Document Type : Original Article
Sechenov First Moscow State Medical University, Department of Hospital Surgery, Moscow, Russian Federation
Sechenov First Moscow State Medical University, Department of Hospital Surgery
Background: Secondary peritonitis is a serious complication of all the inflammatory diseases and injuries of the abdominal organs and requires urgent surgical intervention. The mortality rate of patients with secondary bacterial peritonitis (SBP) reaches 70%. In some patients, despite the treatment, secondary peritonitis turns into tertiary peritonitis (TP), which complicates the healing process and aggravates the prognosis. Inadequate drainage of the abdominal cavity is a possible contributing factor to the formation of TP.

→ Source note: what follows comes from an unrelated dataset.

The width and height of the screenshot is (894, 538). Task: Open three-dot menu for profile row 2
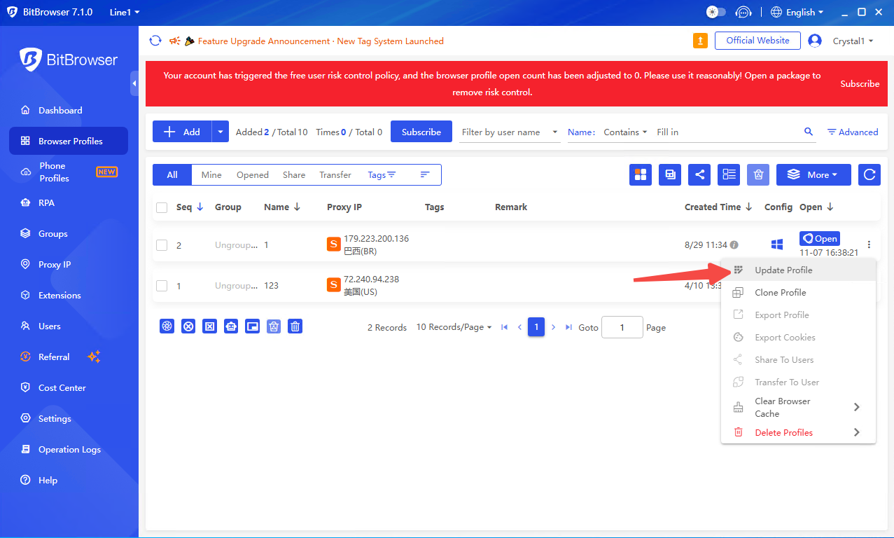(x=869, y=244)
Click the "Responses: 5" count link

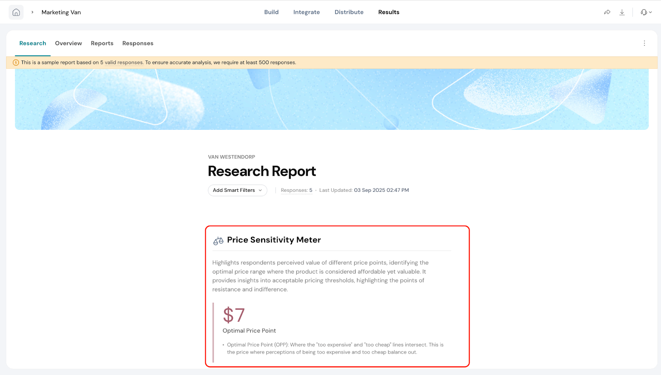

Aims: A prospective study of the result of surgical treatment of patients with SBP was carried out to improve the results of treatment.
Methods. The study included 608 patients with SBP who underwent surgery in a clinical hospital in Russia in 2013-2019. All the patients were divided into groups depending on the method of draining the abdominal cavity and on signs of the purulent process generalization, the marker of which was multiple organ failure. Efficiency of abdominal drainage (by the incidence of TP) and of treatment results (in terms of mortality) were assessed in each group.
Results: In patients without signs of the purulent process generalization, drainage of the abdominal cavity with drainage tubes (293 observations) is accompanied by the development of TP in 4.1% of cases and by mortality in 22.9%. If the purulent process is of a generalized nature (315 observations), the incidence of TP increases ten-fold and is 41.9%, and the mortality rate increases 2.7 times and reaches 62.8%. With the generalization of the purulent process, the efficiency of drainage of the abdominal cavity has a significant impact on the results of surgical treatment of patients with SBP. If abdominal drainage is carried out with drainage tubes (129 observations), the incidence of TP is 41.9%, and the mortality rate is 62.8%. Drainage of the abdominal cavity using traditional laparostomy (Bogota bag, 104 cases) is accompanied by the development of TP in 36.5% of cases and mortality in 45.2%. If the abdomen is drained using active laparostomy (VAC-system, 82 observations), the incidence of TP is reduced to 18.3% and mortality to 19.5%.
Conclusion. Drainage of the abdominal cavity is the most important stage of surgical intervention in patients with SBP. In cases of the purulent process generalization, drainage of the abdominal cavity in the most effective way– by active laparostomy (VAC-system) will improve the results of treatment of these patients.